> Text segment:
Question

To throw a discus, the thrower holds it with a fully out-stretched arm. Starting from rest, he begins to turn with a con-stant angular acceleration, releasing the discus after making one complete revolution. The diameter of the circle in which the discus moves is about 1.8 m. If the thrower takes 1.0 s to complete one revolution, starting from rest, what will be the speed of the discus at release?

Answer 1

11.3m/s

Step-by-step explanation:

We can find the solution through the rotational motion of the discus,

`\theta = w_it+(1)/(2)\alpha t^2`

Where,

`\theta = 2\pi`

`w_i=0`

`t=1s`

Solving to find
`\alpha`,

`2\pi = (0)(1)+(1)/(2)\alpha (1)^2`

`\alpha = (2\pi)/(0.5)`

`\alpha = 12.6 rad/s^2`

Therefore we can find the final angular velocity, through the rotational motion equation given by,

`w_f = w_i + \alpha t`

Substituting,

`w_f = 0 + 12.6*(1)`

`w_f =12.6rad/s`

The diameter of the circle is 1.8m, then the ratio will be the half, i.e,

`r=0.9m`

The relation between linear velocity and angular velocity is

`v=rw_f`

`v=(0.9)(12.6)`

`v=11.3m/s`

> Extracted entries:
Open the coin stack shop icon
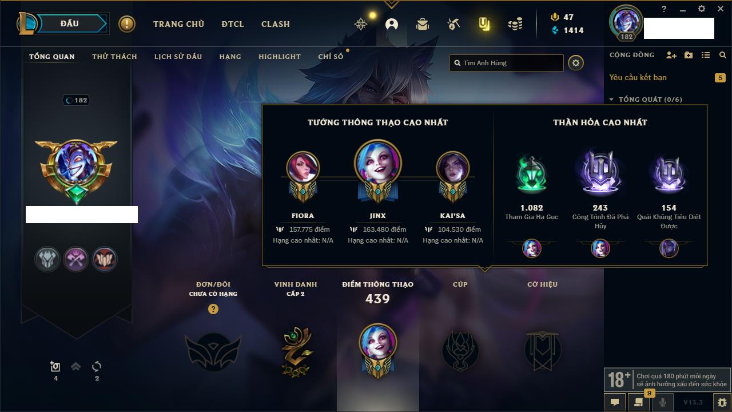 515,24
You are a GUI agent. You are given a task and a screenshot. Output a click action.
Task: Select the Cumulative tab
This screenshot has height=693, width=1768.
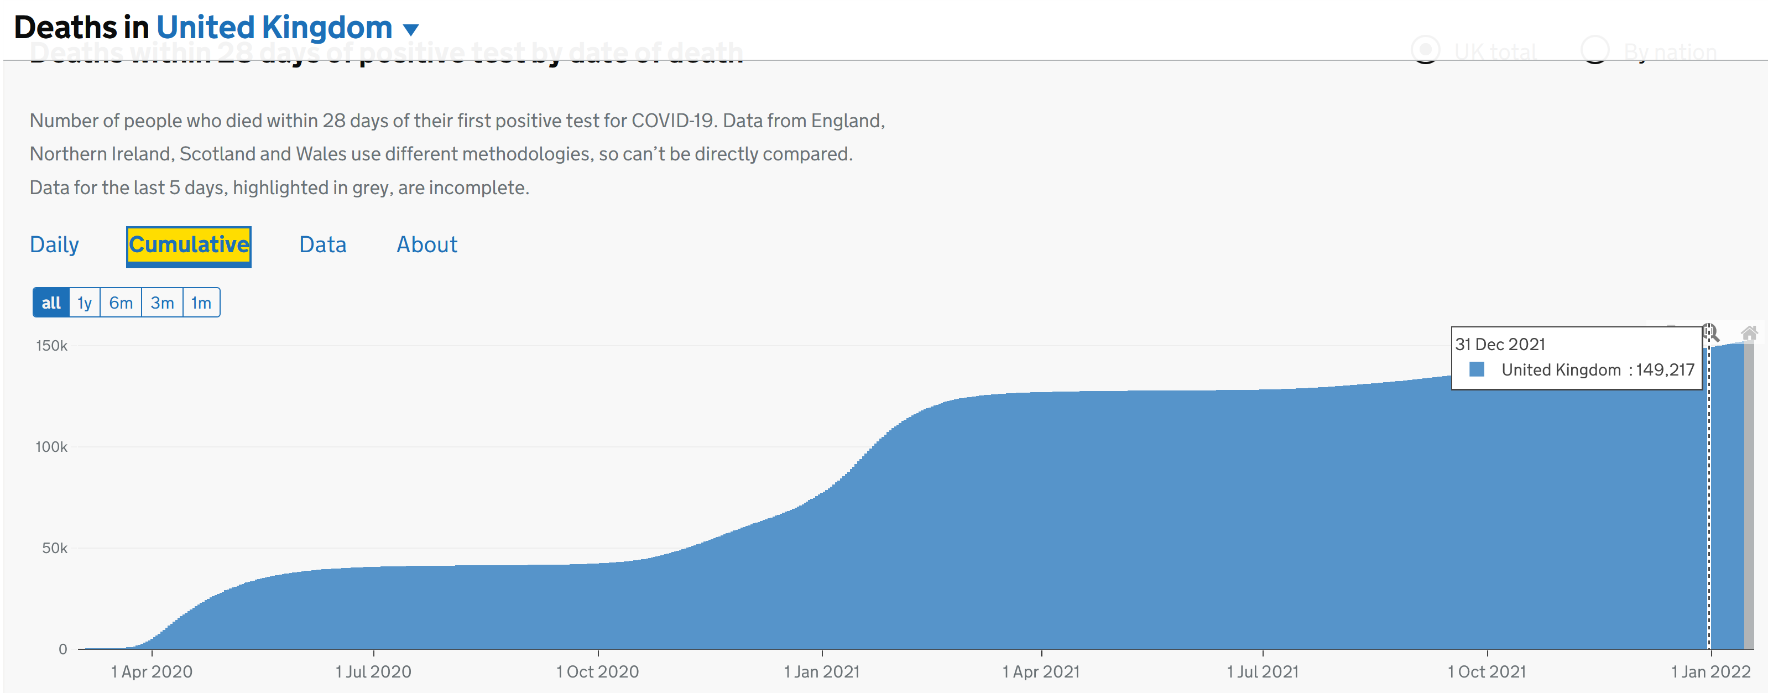click(x=189, y=245)
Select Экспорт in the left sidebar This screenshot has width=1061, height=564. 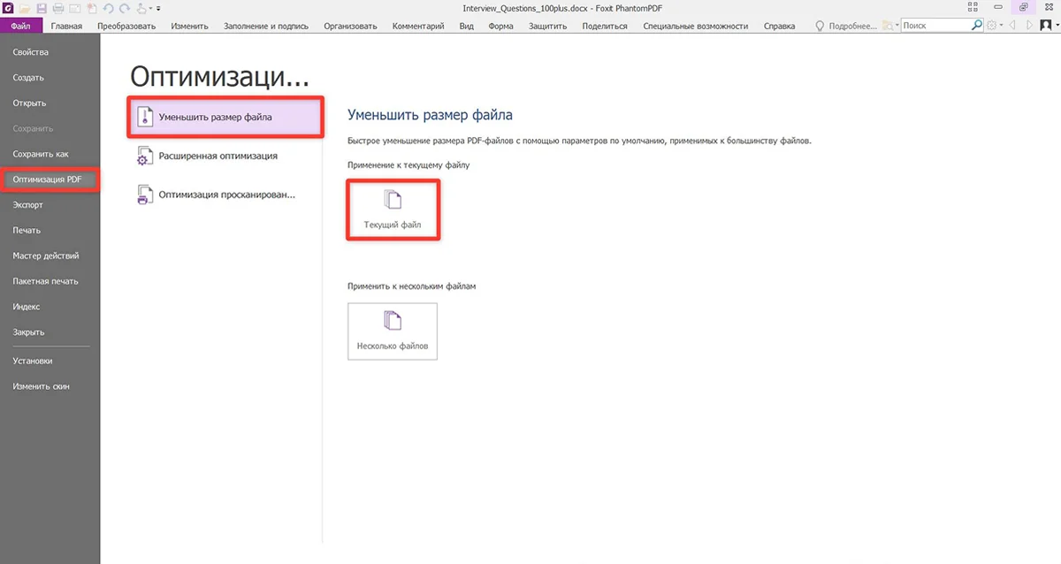(x=28, y=205)
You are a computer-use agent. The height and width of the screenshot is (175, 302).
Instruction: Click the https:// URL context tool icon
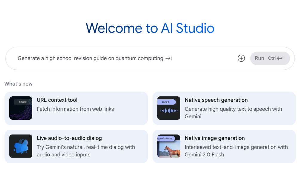point(20,108)

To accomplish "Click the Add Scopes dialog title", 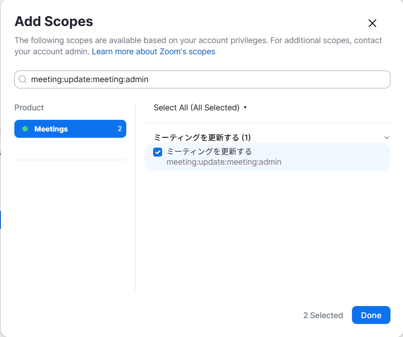I will (x=54, y=21).
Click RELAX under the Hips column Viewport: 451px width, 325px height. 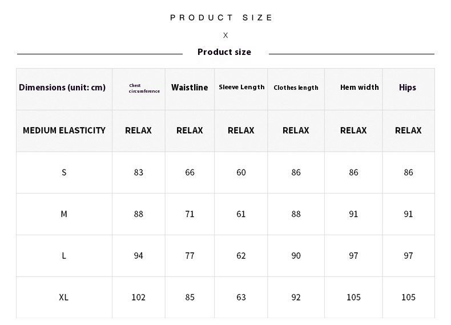coord(408,130)
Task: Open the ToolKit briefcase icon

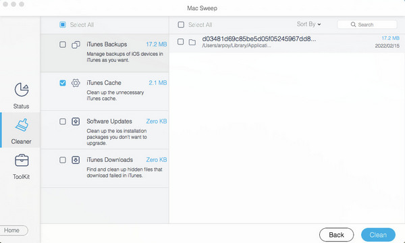Action: [22, 161]
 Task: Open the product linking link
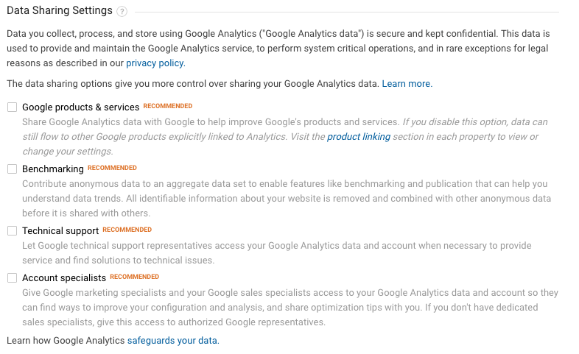tap(359, 137)
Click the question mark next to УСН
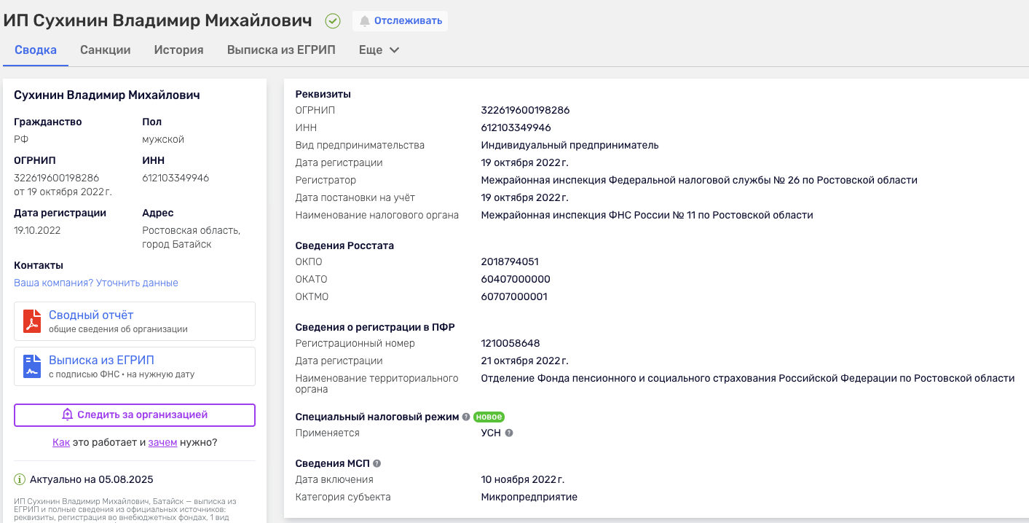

> Work to complete: In the discus problem, what angular acceleration does the step-by-step solution arrive at?

> Full output: 12.6 rad/s²